Deep Learning methods usually require huge amounts of training data to perform at their full potential, and often require expensive manual labeling. Using synthetic images is therefore very attractive to train object detectors, as the labeling comes for free, and several approaches have been proposed to combine synthetic and real images for training. In this paper, we show that a simple trick is sufficient to train very effectively modern object detectors with synthetic images only: We freeze the layers responsible for feature extraction to generic layers pre-trained on real images, and train only the remaining layers with plain OpenGL rendering. Our experiments with very recent deep architectures for object recognition (Faster-RCNN, R-FCN, Mask-RCNN) and image feature extractors (InceptionResnet and Resnet) show this simple approach performs surprisingly well.

Paper Structure

This paper contains 15 sections, 13 figures, 1 table.

Figures (13)

  • Figure 1: We show that feature extractor layers from modern object detectors pre-trained on real images can be used on synthetic images to learn to detect objects in real images. The top-left image shows the CAD model we used to learn to detect the object in the three other images.

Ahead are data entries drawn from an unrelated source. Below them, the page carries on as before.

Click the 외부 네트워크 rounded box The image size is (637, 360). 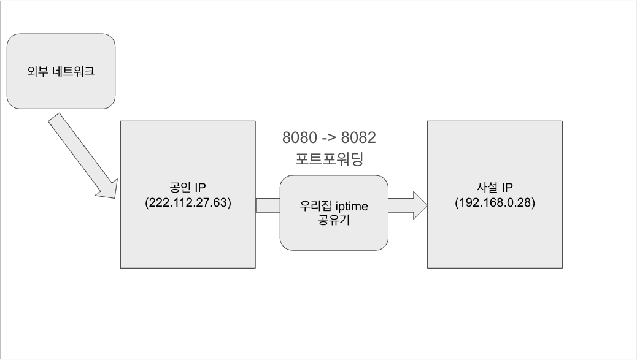click(x=61, y=71)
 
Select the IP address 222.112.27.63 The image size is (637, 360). click(x=187, y=203)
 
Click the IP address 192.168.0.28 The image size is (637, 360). click(x=495, y=203)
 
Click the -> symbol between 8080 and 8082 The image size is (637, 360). click(x=328, y=137)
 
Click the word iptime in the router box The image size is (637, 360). click(x=352, y=207)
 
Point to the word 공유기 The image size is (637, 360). click(x=334, y=221)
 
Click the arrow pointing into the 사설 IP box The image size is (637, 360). click(x=408, y=205)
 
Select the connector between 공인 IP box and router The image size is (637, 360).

  • Figure 2: The architectures of two recent object detectors with their feature extractors isolated as described in Huang17 (Figure taken from Huang17).
  • Figure 3: Our synthetic data generation pipeline. For each generated 3D pose and object, we render the object over a randomly selected cluttered background image using OpenGL and the Phong illumination model Phong75. We use randomly perturbed light color for rendering and add image noise to the rendering. Finally, we blur the object with a Gaussian filter. We also compute a tightly fitting bounding box using the object's CAD model and the corresponding pose.

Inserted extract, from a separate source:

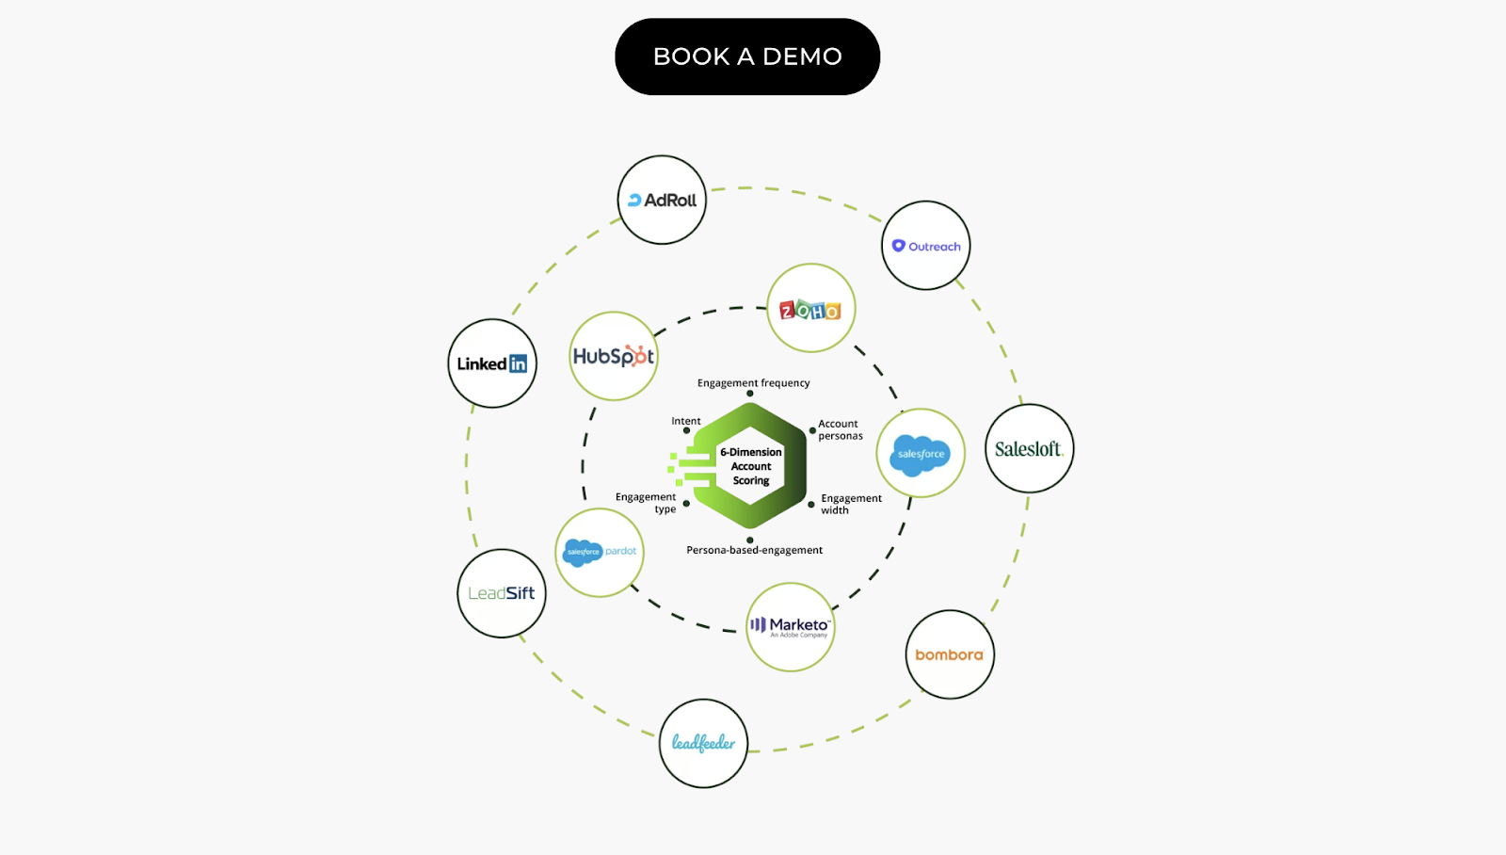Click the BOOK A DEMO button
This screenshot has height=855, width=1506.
point(747,56)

  • Figure 4: (a) The real objects used in our experiments and (b) their CAD models. We chose our objects carefully to represent different colors and 3D shapes and to cover different fields of applications (industrial objects, household objects, toys).

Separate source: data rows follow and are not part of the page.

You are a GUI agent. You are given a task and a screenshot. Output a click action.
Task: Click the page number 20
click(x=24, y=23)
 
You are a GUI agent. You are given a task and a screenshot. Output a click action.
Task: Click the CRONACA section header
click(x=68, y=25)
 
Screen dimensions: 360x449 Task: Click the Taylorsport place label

  • Figure 5: The effect of freezing the pre-trained feature extractor, for two different cameras. Training the feature extractors on synthetic images performs poorly, and totally fails in the case of the AsusXtionPROLive camera. When using feature extractors pre-trained on real images without retraining them, the performances of detectors trained on synthetic data are almost as good as when training them on real data, except when ResNet101 is used with images from the AsusXtionPROLive camera.